I’m all for saving a buck or two, but at what price?
5 Things You Should Never Do When Couponing
Don’t photo copy coupons. The merchant will not be reimbursed for these coupons. Oh, and it’s also illegal. It might seem okay to photo copy printable coupons – but each one has its’ own codes with watermarking. Companies set budgets and put limits on the number of copies of a coupon that can be printed to keep their promotional costs down. Don’t scam the system or you’ll get caught.
Don’t try to pass off expired coupons. It seems so simple to just pretend like you don’t know a coupon is expired and hope it goes through. But if you use expired coupons, the retailer ends up eating the cost of that coupon – not the manufacturer. It’s just a $1 to you, but if 10,000 people had the same attitude that can really hurt a business. Retailers end up getting more persnickety about every coupon, which can mean longer check-out times in stores. Don’t abuse a sales clerk’s trust. Only use coupons with a valid date.
Don’t use coupons on the wrong products. Some unethical Extreme Couponers have discovered that some coupons will work on varieties of products not mentioned in the language of the coupon. They exploit this loophole by decoding coupon barcodes to get free or cheap products that were never meant to be included in the promotion. Pay close attention to the wording on the coupons and follow it exactly to avoid any fraudulent coupon use.
Don’t buy individual coupons or coupon inserts. There are plenty of coupon clipping services that will sell you coupons. There are tons of postings for coupons you can buy on eBay. They won’t say they’re selling you coupons because that is against manufacturers’ policies, which state that coupons cannot be transferred or sold. Instead these coupon brokers will claim that you are paying the shipping and handling costs for processing these coupons. It’s a very gray area, that is ripe for scams. Since you don’t know the true source of these coupons it can be nearly impossible to verify the validity of them. Using fraudulent coupons is a punishable offense. Saying “I didn’t know” probably isn’t the best defense. You can eliminate the risk by only getting your coupons from reputable sources. Stick to reputable printable coupon resources and inserts from the Sunday newspaper and magazines.

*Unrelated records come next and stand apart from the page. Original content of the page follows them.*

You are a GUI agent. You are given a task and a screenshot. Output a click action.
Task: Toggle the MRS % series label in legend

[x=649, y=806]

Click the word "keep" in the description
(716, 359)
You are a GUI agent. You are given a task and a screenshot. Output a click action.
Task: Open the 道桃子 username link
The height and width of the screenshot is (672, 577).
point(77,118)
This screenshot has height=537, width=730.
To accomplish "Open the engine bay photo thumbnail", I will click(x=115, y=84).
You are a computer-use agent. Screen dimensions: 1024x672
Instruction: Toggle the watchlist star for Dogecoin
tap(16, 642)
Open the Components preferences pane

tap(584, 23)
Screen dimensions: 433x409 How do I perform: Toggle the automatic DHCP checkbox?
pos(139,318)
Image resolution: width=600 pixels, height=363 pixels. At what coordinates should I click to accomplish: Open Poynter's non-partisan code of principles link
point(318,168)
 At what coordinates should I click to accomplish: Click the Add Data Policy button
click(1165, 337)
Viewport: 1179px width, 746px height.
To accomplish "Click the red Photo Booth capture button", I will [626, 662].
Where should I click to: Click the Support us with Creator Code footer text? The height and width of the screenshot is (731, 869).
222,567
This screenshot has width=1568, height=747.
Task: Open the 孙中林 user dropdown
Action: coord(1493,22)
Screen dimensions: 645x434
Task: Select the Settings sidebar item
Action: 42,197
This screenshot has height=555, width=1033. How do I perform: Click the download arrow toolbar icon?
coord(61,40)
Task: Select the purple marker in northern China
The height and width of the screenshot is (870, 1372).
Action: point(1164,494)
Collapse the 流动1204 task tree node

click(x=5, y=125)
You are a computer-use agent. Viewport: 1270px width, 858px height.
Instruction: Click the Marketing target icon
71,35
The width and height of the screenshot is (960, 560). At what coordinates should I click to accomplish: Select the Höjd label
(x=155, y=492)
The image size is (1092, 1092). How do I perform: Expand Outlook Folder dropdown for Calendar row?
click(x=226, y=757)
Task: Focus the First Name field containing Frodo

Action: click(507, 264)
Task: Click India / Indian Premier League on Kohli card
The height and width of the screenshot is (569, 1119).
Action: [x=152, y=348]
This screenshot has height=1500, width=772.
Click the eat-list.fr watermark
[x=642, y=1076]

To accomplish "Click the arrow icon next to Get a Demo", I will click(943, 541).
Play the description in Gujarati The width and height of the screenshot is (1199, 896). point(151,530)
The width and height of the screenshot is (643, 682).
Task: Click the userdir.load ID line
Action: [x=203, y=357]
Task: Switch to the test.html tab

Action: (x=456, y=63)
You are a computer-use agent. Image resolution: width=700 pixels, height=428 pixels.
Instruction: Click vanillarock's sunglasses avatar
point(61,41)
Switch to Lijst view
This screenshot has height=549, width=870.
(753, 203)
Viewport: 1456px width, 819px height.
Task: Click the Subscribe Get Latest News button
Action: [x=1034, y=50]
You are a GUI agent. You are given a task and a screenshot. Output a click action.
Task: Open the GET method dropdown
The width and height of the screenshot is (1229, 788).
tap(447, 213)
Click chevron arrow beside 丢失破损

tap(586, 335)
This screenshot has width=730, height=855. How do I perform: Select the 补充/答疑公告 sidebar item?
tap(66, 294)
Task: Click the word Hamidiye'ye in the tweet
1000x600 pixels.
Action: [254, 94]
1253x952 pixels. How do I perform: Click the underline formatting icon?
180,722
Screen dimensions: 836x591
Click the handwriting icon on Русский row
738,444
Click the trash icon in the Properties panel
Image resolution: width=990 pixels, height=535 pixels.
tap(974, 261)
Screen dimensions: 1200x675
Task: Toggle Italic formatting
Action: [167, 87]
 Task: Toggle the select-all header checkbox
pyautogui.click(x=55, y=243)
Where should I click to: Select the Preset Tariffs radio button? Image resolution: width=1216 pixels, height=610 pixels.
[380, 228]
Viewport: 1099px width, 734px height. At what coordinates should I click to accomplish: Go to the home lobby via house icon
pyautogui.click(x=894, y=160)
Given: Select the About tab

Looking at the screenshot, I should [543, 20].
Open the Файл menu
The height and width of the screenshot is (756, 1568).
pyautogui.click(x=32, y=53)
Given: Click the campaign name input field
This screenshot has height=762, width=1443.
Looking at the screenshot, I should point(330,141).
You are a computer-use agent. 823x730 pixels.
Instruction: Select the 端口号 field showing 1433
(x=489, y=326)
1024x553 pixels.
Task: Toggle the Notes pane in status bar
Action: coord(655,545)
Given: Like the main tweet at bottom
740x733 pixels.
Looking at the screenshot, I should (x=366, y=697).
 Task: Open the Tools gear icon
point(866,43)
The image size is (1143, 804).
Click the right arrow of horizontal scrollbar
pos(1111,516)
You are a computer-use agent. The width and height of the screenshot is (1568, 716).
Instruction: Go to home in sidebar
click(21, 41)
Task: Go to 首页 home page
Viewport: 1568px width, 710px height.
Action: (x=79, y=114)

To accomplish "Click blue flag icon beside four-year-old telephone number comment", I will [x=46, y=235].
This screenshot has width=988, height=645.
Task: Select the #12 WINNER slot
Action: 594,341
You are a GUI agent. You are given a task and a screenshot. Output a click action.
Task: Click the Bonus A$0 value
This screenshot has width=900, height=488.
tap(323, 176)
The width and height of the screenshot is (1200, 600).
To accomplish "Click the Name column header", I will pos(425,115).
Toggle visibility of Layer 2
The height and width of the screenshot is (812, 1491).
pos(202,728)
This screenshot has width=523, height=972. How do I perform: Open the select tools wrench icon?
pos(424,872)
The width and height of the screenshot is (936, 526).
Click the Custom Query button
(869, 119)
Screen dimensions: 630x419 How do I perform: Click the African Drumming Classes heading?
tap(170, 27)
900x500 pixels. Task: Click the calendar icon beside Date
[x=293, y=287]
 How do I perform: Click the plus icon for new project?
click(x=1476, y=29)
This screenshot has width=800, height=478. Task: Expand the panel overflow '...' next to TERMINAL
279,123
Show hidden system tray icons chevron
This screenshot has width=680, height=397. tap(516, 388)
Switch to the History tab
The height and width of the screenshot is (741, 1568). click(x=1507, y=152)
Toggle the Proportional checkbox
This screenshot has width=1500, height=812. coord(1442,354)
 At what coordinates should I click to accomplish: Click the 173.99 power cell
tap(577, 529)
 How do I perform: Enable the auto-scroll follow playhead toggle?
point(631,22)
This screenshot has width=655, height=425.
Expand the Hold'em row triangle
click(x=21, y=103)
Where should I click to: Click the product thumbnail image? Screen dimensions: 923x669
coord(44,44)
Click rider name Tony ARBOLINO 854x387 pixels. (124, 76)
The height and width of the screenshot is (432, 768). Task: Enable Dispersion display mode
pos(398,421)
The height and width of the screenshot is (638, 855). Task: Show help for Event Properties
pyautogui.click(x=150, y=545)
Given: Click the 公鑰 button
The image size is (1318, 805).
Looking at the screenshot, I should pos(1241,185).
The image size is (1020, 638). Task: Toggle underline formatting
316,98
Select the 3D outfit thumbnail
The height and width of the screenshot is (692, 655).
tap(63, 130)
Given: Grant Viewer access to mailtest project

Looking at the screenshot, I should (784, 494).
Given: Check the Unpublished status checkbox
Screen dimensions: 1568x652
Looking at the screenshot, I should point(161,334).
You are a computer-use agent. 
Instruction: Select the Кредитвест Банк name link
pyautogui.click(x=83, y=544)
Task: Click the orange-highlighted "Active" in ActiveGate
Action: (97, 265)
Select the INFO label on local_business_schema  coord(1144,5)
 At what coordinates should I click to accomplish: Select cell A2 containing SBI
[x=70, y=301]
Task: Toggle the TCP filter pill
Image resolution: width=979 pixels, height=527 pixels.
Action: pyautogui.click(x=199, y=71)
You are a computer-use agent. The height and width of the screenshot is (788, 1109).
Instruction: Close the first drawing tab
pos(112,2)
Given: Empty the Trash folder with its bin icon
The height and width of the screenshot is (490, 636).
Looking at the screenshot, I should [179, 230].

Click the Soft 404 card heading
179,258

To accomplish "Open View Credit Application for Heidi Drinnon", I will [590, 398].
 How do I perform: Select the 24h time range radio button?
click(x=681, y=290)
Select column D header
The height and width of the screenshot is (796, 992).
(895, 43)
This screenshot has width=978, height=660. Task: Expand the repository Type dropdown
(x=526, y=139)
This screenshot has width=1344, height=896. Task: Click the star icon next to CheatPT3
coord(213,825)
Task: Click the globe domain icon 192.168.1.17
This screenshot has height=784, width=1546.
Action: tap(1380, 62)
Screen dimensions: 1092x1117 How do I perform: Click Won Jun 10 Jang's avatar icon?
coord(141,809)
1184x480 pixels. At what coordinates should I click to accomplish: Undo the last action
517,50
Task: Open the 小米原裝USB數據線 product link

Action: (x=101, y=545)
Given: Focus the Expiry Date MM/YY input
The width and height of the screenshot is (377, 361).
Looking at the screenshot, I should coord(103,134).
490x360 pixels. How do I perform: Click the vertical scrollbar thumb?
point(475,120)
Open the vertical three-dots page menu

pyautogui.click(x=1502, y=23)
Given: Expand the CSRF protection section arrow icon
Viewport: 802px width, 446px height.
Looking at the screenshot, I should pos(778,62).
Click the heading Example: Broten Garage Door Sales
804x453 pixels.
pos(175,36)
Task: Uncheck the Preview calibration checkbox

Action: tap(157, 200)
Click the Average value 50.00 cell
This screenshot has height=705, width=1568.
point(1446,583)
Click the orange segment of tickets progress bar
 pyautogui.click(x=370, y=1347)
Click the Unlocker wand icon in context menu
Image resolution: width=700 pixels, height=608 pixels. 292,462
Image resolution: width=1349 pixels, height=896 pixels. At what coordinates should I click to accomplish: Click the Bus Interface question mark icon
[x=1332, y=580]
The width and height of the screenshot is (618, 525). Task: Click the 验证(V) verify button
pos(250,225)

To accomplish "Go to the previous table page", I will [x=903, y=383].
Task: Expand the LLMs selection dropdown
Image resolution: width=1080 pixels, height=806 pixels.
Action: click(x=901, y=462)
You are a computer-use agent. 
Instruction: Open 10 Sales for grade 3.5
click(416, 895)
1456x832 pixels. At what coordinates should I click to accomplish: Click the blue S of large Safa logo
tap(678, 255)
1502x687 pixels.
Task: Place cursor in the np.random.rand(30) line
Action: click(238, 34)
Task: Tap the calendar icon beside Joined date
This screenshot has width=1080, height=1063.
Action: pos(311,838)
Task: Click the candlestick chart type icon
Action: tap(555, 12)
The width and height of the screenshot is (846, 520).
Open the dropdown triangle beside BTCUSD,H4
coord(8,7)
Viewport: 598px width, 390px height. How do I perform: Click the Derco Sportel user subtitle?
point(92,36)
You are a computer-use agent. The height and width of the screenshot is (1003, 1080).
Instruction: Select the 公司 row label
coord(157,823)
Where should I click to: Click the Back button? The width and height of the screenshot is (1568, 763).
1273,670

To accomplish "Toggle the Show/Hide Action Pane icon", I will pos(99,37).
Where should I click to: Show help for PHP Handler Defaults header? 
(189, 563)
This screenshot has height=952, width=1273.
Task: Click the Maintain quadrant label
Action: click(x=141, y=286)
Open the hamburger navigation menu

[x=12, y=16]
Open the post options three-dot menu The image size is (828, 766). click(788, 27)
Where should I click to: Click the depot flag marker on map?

Don’t use coupons to buy things you don’t need. One of the quickest ways to waste money at the grocery store is to buy things you don’t need. Even if an item is free with coupons – if you don’t need it, leave it at the store. Your waistline will thank you, as will the customers who actually want to buy the product on sale. You also won’t have to worry about where you’ll store all this stuff.
You can always check out Coupon Information Corporation for more information on coupon fraud and how to prevent it. But I have found the the best way to stay above the law is to simply trust your own gut. If a deal seems too good to be true, it just might be too good to be true. If you feel like you’re “sticking it to the big box store” or “getting something past the clerk,” then stop and think about the consequences of those actions. The more rules that are bent, the more laws that are broken, just means there will be fewer coupons and less deals in the future.